3. Mme G... A..., ressortissante malienne, née le 23 mars 1982 à Bamako, a obtenu le bénéfice de la protection subsidiaire par une décision de l'Office français de protection des réfugiés et apatrides (OFPRA). Par décisions du 26 février 2020, le consul général de France à Bamako a rejeté les demandes de visas de long séjour présentées au titre de la réunification familiale par les enfants allégués de Mme A..., les jeunes J... D..., K... D... et I... D..., nés respectivement le 10 août 2001, le 17 novembre 2006 et le 28 novembre 2008. Par une décision en date du 7 octobre 2020, la commission de recours contre les décisions de refus de visa d'entrée en France a rejeté le recours formé le 10 août 2020 contre cette décision consulaire. Par un jugement n° 2012510 du 14 juin 2021, le tribunal administratif de Nantes a annulé la décision de la commission de recours contre les décisions de refus de visas d'entrée en France en date du 7 octobre 2020 et enjoint au ministre de l'intérieur de délivrer aux jeunes J... D..., H... D... et I... D... des visas de long séjour dans un délai d'un mois à compter de la notification du jugement.

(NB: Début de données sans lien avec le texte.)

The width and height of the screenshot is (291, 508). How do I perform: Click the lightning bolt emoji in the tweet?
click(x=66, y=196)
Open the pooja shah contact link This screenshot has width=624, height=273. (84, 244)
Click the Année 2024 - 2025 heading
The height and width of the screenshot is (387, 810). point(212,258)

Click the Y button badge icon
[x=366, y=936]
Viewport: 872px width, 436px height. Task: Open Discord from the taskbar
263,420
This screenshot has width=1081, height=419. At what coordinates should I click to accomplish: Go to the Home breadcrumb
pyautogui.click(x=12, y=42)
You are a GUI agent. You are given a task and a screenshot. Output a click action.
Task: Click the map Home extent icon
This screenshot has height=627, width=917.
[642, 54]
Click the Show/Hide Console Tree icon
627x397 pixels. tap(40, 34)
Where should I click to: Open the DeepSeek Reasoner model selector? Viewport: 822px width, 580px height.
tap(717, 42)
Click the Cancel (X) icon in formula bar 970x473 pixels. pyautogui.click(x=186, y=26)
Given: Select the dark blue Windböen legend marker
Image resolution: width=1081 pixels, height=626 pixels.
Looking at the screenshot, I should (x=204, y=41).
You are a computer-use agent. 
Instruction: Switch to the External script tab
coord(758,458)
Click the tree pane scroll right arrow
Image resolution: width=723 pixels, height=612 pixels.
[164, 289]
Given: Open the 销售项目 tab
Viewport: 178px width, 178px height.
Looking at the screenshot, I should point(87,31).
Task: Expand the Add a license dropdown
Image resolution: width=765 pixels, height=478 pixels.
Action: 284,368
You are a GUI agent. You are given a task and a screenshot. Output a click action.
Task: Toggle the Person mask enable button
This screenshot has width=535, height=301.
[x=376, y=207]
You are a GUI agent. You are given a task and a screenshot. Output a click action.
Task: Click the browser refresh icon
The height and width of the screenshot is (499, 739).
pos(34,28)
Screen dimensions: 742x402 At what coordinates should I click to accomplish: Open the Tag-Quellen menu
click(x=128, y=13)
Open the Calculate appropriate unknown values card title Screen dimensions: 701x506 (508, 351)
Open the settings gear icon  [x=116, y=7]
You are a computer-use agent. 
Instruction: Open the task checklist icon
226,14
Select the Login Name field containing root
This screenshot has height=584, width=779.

4. D'une part, aux termes de l'article L. 752-1 du code de l'entrée et du séjour des étrangers et du droit d'asile, alors applicable : " I.- Sauf si sa présence constitue une menace pour l'ordre public, le ressortissant étranger qui s'est vu reconnaître la qualité de réfugié ou qui a obtenu le bénéfice de la protection subsidiaire peut demander à bénéficier de son droit à être rejoint, au titre de la réunification familiale : (...) 3° Par les enfants non mariés du couple, âgés au plus de dix-neuf ans. (...) L'âge des enfants est apprécié à la date à laquelle la demande de réunification familiale a été introduite. / II.- Les articles L. 411-2 à L. 411-4 et le premier alinéa de l'article L. 411-7 sont applicables. La réunification familiale n'est pas soumise à des conditions de durée préalable de séjour régulier, de ressources ou de logement. / Les membres de la famille d'un réfugié ou d'un bénéficiaire de la protection subsidiaire sollicitent, pour entrer en France, un visa d'entrée pour un séjour d'une durée supérieure à trois mois auprès des autorités diplomatiques et consulaires, qui statuent sur cette demande dans les meilleurs délais. / Pour l'application du troisième alinéa du présent II, ils produisent les actes de l'état civil justifiant de leur identité et des liens familiaux avec le réfugié ou le bénéficiaire de la protection subsidiaire. En l'absence d'acte de l'état civil ou en cas de doute sur leur authenticité, les éléments de possession d'état définis à l'article 311-1 du code civil et les documents établis ou authentifiés par l'Office français de protection des réfugiés et apatrides, sur le fondement de l'article L. 721-3 du présent code, peuvent permettre de justifier de la situation de famille et de l'identité des demandeurs. Les éléments de possession d'état font foi jusqu'à preuve du contraire. Les documents établis par l'office font foi jusqu'à inscription de faux. (...) ". Aux termes de l'article L. 411-3 du code de l'entrée et du séjour des étrangers et du droit d'asile, alors applicable : " Le regroupement familial peut être demandé pour les enfants mineurs de dix-huit ans du demandeur et ceux de son conjoint, qui sont confiés, selon le cas, à l'un ou l'autre, au titre de l'exercice de l'autorité parentale, en vertu d'une décision d'une juridiction étrangère. Une copie de cette décision devra être produite ainsi que l'autorisation de l'autre parent de laisser le mineur venir en France. ".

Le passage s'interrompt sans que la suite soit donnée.